Given request A:
In the account of the Jefferson Memorial in St. Louis given below, what film did the writer watch in the Odyssey Theatre?
Given request B:
List every kind of exhibit that the account of the Jefferson Memorial below attributes to the Museum of Westward Expansion.
Given request C:
Extend the account of the Jefferson Memorial and westward expansion below, picking up after its final sentence.

Document text:
——

The Jefferson Memorial in St. Louis comprises of more than just the Gateway Arch. Beneath the large steel architectural wonder that is the Arch is the Odyssey Theatre and the Museum of Westward Expansion. It was in the theatre where we saw the movie of the recreated account of the Lewis and Clark expedition. The Museum of Westward Expansion has real-life replicas of things used during the expedition, things obtained from the native Indians, guns, carriages, animals, maps, and animated robots dressed and speaking like the characters they represent.
The way the Indians lost their land to the invading Europeans was a rather curious one – quite similar to the African experience. The white Americans approached them with a prepared text from the President, informing the awed natives that their land now belonged to an entity called the United States of America, and that more white people would soon come to displace them, and settle them in new places. To seal the “treaty”, the natives were given silver and gold coins that were said to represent coming in peace. The truth of the matter however was that the natives didn’t understand what the invaders were saying. All they wanted was to live in peace, so they agreed to everything without making sense of it. They probably thought that their guests were just going to settle among them in peace. Big mistake. By the time they realized it, it was too late. The land belonged to someone else, and they had to go elsewhere hungry, homeless and dispersed from their environment and means of livelihood. How messed up is that?

——

[Data on locating visible targets]
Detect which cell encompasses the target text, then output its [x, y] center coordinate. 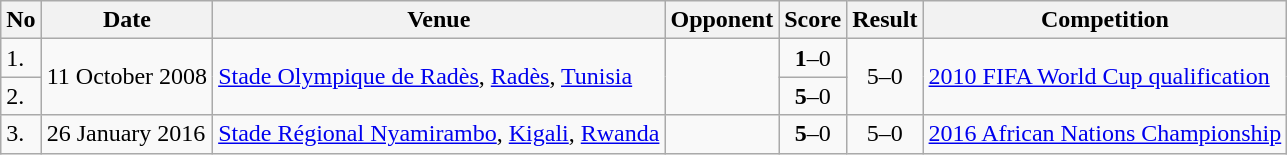
1. [21, 58]
Stade Régional Nyamirambo, Kigali, Rwanda [439, 134]
Competition [1105, 20]
2. [21, 96]
No [21, 20]
Date [126, 20]
Result [885, 20]
Stade Olympique de Radès, Radès, Tunisia [439, 77]
1–0 [813, 58]
3. [21, 134]
Venue [439, 20]
11 October 2008 [126, 77]
2010 FIFA World Cup qualification [1105, 77]
Opponent [722, 20]
2016 African Nations Championship [1105, 134]
26 January 2016 [126, 134]
Score [813, 20]
Capture the cell that displays the provided text and extract its (X, Y) central coordinate. 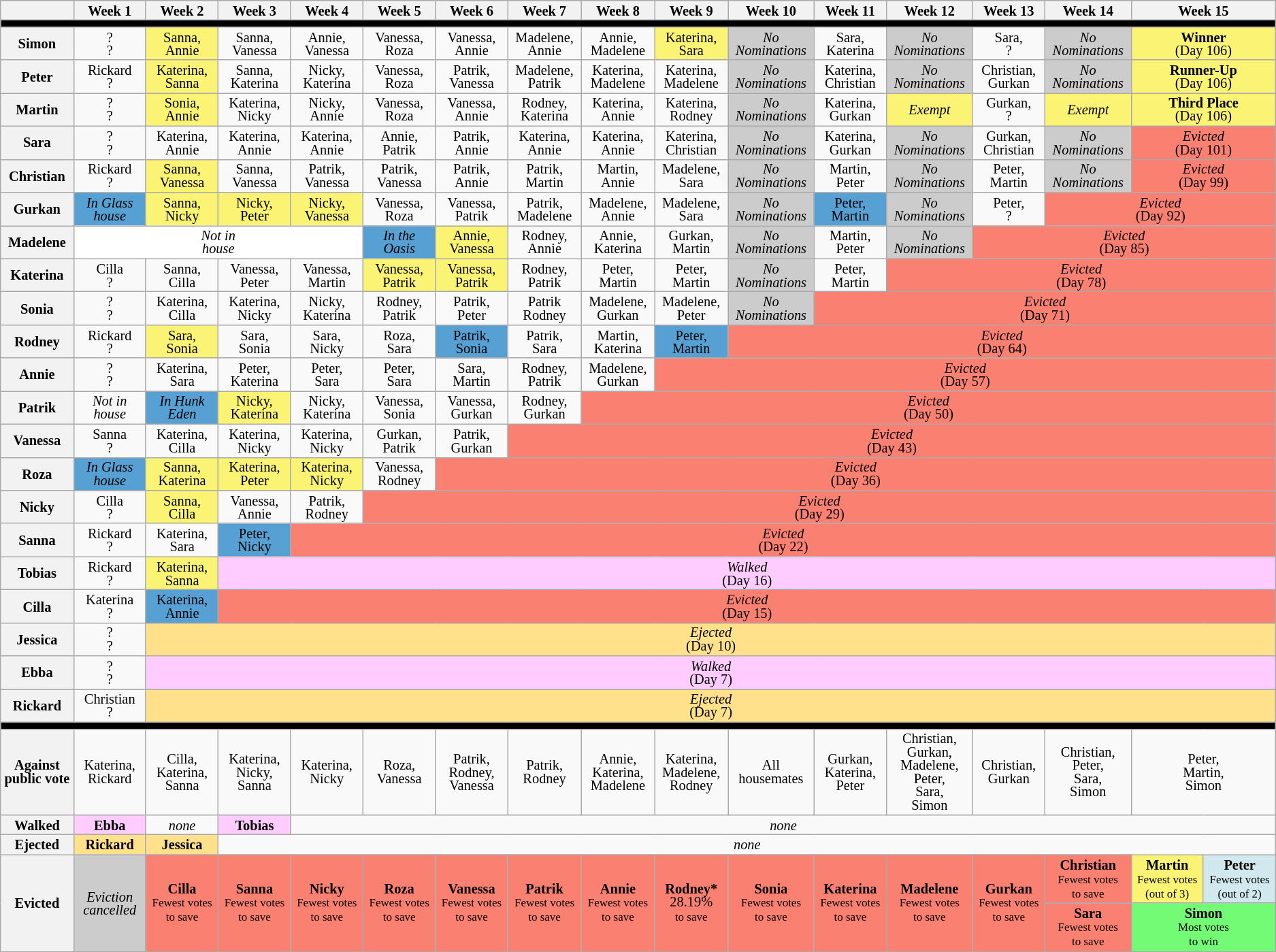
Sanna (37, 540)
Evicted(Day 85) (1124, 242)
Katerina,Madelene,Rodney (691, 772)
Katerina,Rickard (110, 772)
Week 13 (1009, 10)
Nicky (37, 506)
Nicky,Vanessa (327, 208)
Patrik (37, 407)
Ejected (37, 844)
Evicted(Day 92) (1160, 208)
Annie (37, 374)
Roza (37, 474)
VanessaFewest votesto save (472, 903)
Patrik,Gurkan (472, 441)
Vanessa,Sonia (399, 407)
Week 7 (544, 10)
GurkanFewest votesto save (1009, 903)
Simon (37, 44)
Evicted(Day 64) (1002, 342)
Week 12 (930, 10)
Vanessa (37, 441)
Christian? (110, 705)
Walked (37, 825)
Ejected(Day 10) (710, 640)
Evicted(Day 71) (1045, 308)
Winner(Day 106) (1203, 44)
Peter,Martin,Simon (1203, 772)
ChristianFewest votesto save (1087, 879)
Evicted(Day 29) (819, 506)
Sanna,Nicky (182, 208)
Vanessa,Martin (327, 275)
Week 10 (772, 10)
In theOasis (399, 242)
Peter (37, 76)
Gurkan,? (1009, 109)
Rodney*28.19%to save (691, 903)
Evicted(Day 22) (783, 540)
CillaFewest votesto save (182, 903)
Gurkan,Martin (691, 242)
In HunkEden (182, 407)
Walked(Day 7) (710, 672)
Walked(Day 16) (747, 573)
Sara,? (1009, 44)
Gurkan,Christian (1009, 143)
Cilla (37, 606)
Week 11 (850, 10)
Peter,? (1009, 208)
Week 5 (399, 10)
Katerina,Nicky,Sanna (255, 772)
Patrik,Madelene (544, 208)
Annie,Katerina,Madelene (618, 772)
Patrik,Rodney,Vanessa (472, 772)
Ejected(Day 7) (710, 705)
Evicted(Day 36) (856, 474)
Madelene,Patrik (544, 76)
Week 1 (110, 10)
Third Place(Day 106) (1203, 109)
Patrik,Peter (472, 308)
Week 2 (182, 10)
Katerina? (110, 606)
Vanessa,Rodney (399, 474)
Evicted(Day 15) (747, 606)
Sonia,Annie (182, 109)
Rodney,Gurkan (544, 407)
Week 15 (1203, 10)
Evictioncancelled (110, 903)
Week 8 (618, 10)
Sara,Katerina (850, 44)
PatrikFewest votesto save (544, 903)
Christian,Peter,Sara,Simon (1087, 772)
Week 14 (1087, 10)
Nicky,Peter (255, 208)
Evicted(Day 50) (928, 407)
Evicted(Day 43) (891, 441)
Againstpublic vote (37, 772)
Roza,Vanessa (399, 772)
SannaFewest votesto save (255, 903)
PatrikRodney (544, 308)
Peter,Katerina (255, 374)
Nicky,Annie (327, 109)
Martin,Annie (618, 176)
Gurkan,Katerina,Peter (850, 772)
Madelene (37, 242)
Evicted(Day 101) (1203, 143)
KaterinaFewest votesto save (850, 903)
Roza,Sara (399, 342)
PeterFewest votes(out of 2) (1239, 879)
Week 3 (255, 10)
Sara,Martin (472, 374)
Sanna,Annie (182, 44)
Rodney,Annie (544, 242)
SaraFewest votesto save (1087, 927)
Evicted(Day 99) (1203, 176)
Evicted(Day 57) (965, 374)
Vanessa,Gurkan (472, 407)
Evicted(Day 78) (1081, 275)
Katerina,Peter (255, 474)
Annie,Katerina (618, 242)
Martin,Katerina (618, 342)
MadeleneFewest votesto save (930, 903)
Martin (37, 109)
Rodney (37, 342)
Cilla,Katerina,Sanna (182, 772)
Sara (37, 143)
Madelene,Peter (691, 308)
NickyFewest votesto save (327, 903)
Christian,Gurkan,Madelene,Peter,Sara,Simon (930, 772)
Vanessa,Peter (255, 275)
Christian (37, 176)
Patrik,Sonia (472, 342)
Gurkan,Patrik (399, 441)
Runner-Up(Day 106) (1203, 76)
Patrik,Sara (544, 342)
Katerina (37, 275)
Annie,Patrik (399, 143)
Sara,Nicky (327, 342)
Sonia (37, 308)
Allhousemates (772, 772)
RozaFewest votesto save (399, 903)
SoniaFewest votesto save (772, 903)
Week 9 (691, 10)
Patrik,Martin (544, 176)
Gurkan (37, 208)
Katerina,Rodney (691, 109)
Week 4 (327, 10)
AnnieFewest votesto save (618, 903)
Evicted (37, 903)
Rodney,Katerina (544, 109)
SimonMost votesto win (1203, 927)
Peter,Nicky (255, 540)
MartinFewest votes(out of 3) (1167, 879)
Week 6 (472, 10)
Sanna? (110, 441)
Annie,Madelene (618, 44)
Extract the [X, Y] coordinate from the center of the cell holding the provided text.  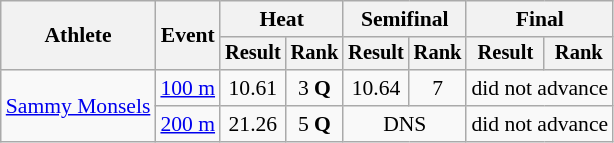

——

Expected output A:
A movie recreating the account of the Lewis and Clark expedition.

Expected output B:
- Things used during the expedition
- Things obtained from the native Indians
- Guns
- Carriages
- Animals
- Maps
- Animated robots dressed and speaking like the characters they represent

Expected output C:
The African experience was different only in the fact that we were not totally annihilated, and after a while, the land was given back – except of course in places like South Africa, Kenya, Zimbabwe and some parts of southern Africa. The Native American Indians were not so lucky. It must have been the presence of malaria that made Africa such an uninhabitable place for the “visitors”, that after about a hundred years of exploitation, the invaders were as willing to go away as the Africans were willing to have them leave. But here is the similarity: artifacts, mineral resources, labour and artworks belonging to the great kingdoms were – mostly forcibly – taken over and given to the King, the State or the President as the case may be. It ceased to belong to the original owners from the time they however unwittingly agreed to accept the new folks into their midst.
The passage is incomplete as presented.